Published in final edited form as: Clin Chim Acta. 2007 Oct 3;387(1-2):133–138. doi: 10.1016/j.cca.2007.09.023

“Upstream markers” provide for early identification of patients at high risk for myocardial necrosis and adverse outcomes

Peter A Kavsak a,*, Dennis T Ko b, Alice M Newman b, Glenn E Palomaki c, Viliam Lustig d, Andrew R MacRae d,e, Allan S Jaffe f
PMCID: PMC3569496  CAMSID: CAMS2707  PMID: 17964560

Abstract

Background

For patients presenting with acute coronary syndrome (ACS) to the emergency department, early identification of those that are at high risk for subsequent myocardial necrosis or adverse outcomes would allow earlier or more aggressive treatment. We determined if a panel of biomarkers can be used to identify high risk patients.

Methods

A cohort (84 females/132 males) from our 1996 ACS study population that had EDTA specimens stored (−70 °C) was selected and the earliest available specimen was analyzed for 11 biomarkers (IL-6, IL-8, MCP-1, VEGF, L-selectin, P-selectin, E-selectin, ICAM-1, VCAM-1, NT-proBNP, cTnT). These data were linked to the existing cTnI and health outcome databases for this population. ROC curve analysis for myocardial necrosis (i.e., peak cTnI >0.04 μg/l) identified 3 candidate biomarkers. These 3 biomarkers were applied together to generate a panel test (2 of the 3 biomarkers increased for a positive result) and assessed for its ability to identify patients at risk for myocardial necrosis and the combined endpoint of death, myocardial infarction (MI) and heart failure (HF).

Results

The panel test (IL-6, NT-proBNP, E-selectin) alone detected 60% (95% CI: 49–69; false positive rate: 26%) of subjects that would be classified with myocardial necrosis. Kaplan–Meier and Cox proportional analyses indicated that patients positive by the biomarker panel (including those with cTnI ≤0.04 μg/l) had significantly worse outcomes (death/MI/HF) as compared to those negative by both cTnI and the panel test.

Conclusion

A biomarker panel analyzed early after pain onset can identify individuals at risk for both myocardial necrosis and the combined endpoint of death/MI/HF. Additional prospective studies are required to assess this panel for both early MI detection and to further refine which health outcomes (death, MI, HF) are associated with positive panel results.

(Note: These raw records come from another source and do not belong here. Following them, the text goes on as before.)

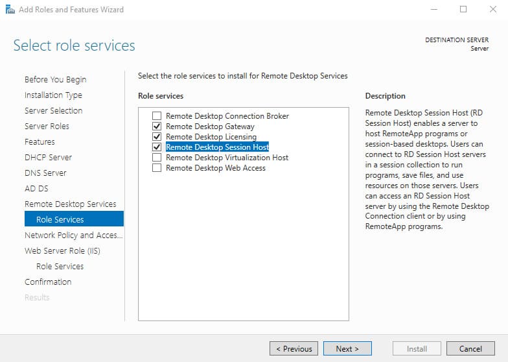Select Server Roles in sidebar
508x362 pixels.
coord(47,126)
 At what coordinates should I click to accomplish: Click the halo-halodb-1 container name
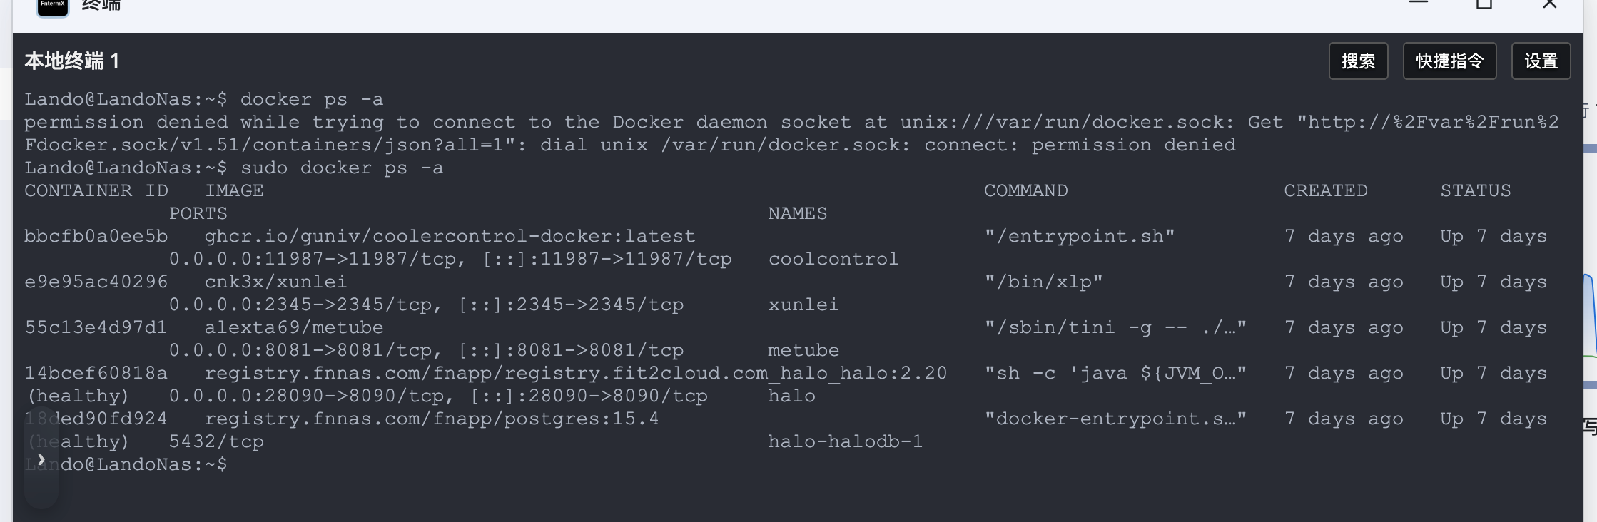click(x=845, y=442)
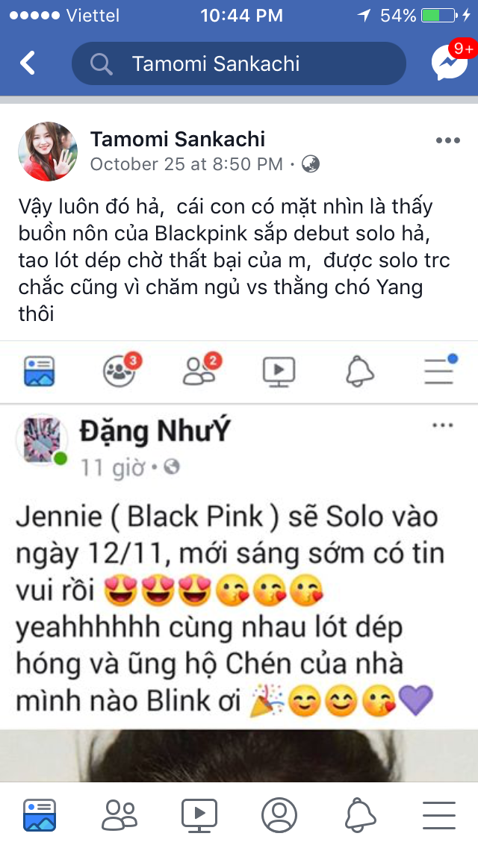
Task: Open bottom navigation hamburger menu
Action: (x=439, y=816)
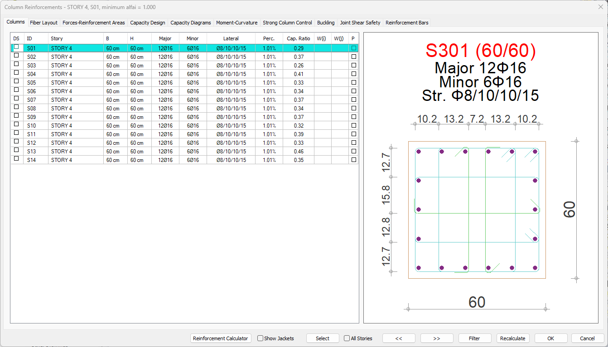The width and height of the screenshot is (608, 347).
Task: Switch to the Fiber Layout tab
Action: tap(43, 23)
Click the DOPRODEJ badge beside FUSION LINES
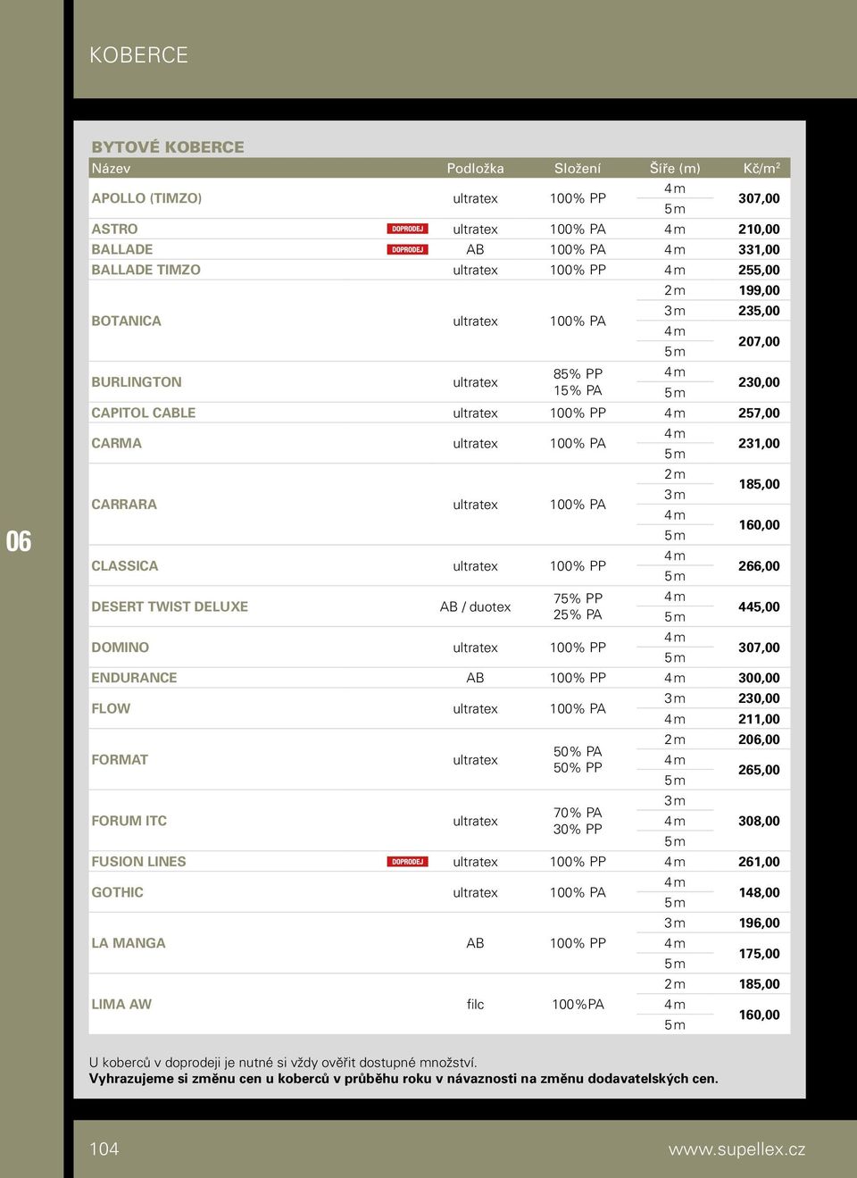 tap(407, 862)
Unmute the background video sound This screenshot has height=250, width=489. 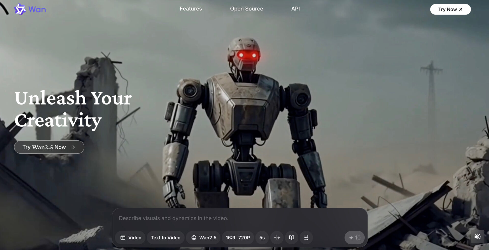pos(478,237)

Keywords: Acute coronary syndrome, Myocardial necrosis, Biomarker panel, Outcomes

1. Introduction

Several putative biomarkers have been identified as possible early markers of impending plaque rupture and thus of incipient acute myocardial infarction (AMI) [13]. These biomarkers have the potential to allow for extremely early diagnosis of AMI, before increases in biomarkers of necrosis, even when highly sensitive troponin (cTn) assays using contemporary cutoff values are employed. We analyzed a panel of proteins that have been implicated in the events leading to AMI [1,411]. Accordingly, we measured biomarkers thought to be involved in vascular inflammation, plaque destabilization and myocardial dysfunction to determine if different proteins and their combinations could be used synergistically to identify patients that subsequently would develop myocardial necrosis. We also tested whether identification of patients by these biomarker combinations would provide additional prognostic information on long-term health outcomes.

2. Patients and methods

2.1. Study subjects and specimens

The study population and its characteristics have been previously reported [1215]. The 216 subject cohort presented to the emergency department in 1996 with symptoms suggestive of cardiac ischemia and were selected for this biomarker analysis because each subject had at least 2 specimens collected into tubes with EDTA available in storage (−70 °C). For this analysis only the earliest available (1st specimen) was used for biomarker measurements.

2.2. Biomarker testing

In 2006 the EDTA specimens were thawed for the first time and were measured by the cytokine array (evidence investigator™, Randox Ltd), NT-proBNP and cTnT (Elecsys® 1010, Roche). In early 2007, after a second thaw, the cell adhesion array was measured (evidence investigator). A priori the decision was made to only evaluate IL-6, IL-8, VEGF, MCP-1 from the cytokine array (4 of 12 cytokines measured), as these biomarkers have been reported in the ACS literature. All biomarkers on the cell adhesion array (L-selectin, P-selectin, E-selectin, ICAM-1, VCAM-1) as well as NT-proBNP and cTnT were used in the analysis. The interassay (n =20 assays) imprecision (CV), determined by measuring 3 levels of quality control material, ranged from 10.9–16.2% for IL-6, 8.3–16.1% for IL-8, 10.9–15.6% for VEGF, 7.6–13.0% for MCP-1, 13.3–21.6% for VCAM-1, 10.8–19.3% for ICAM-1, 11.0–20.8% for E-selectin, 12.1–18.0% for P-selectin, and 12.1–15.8% for L-selectin.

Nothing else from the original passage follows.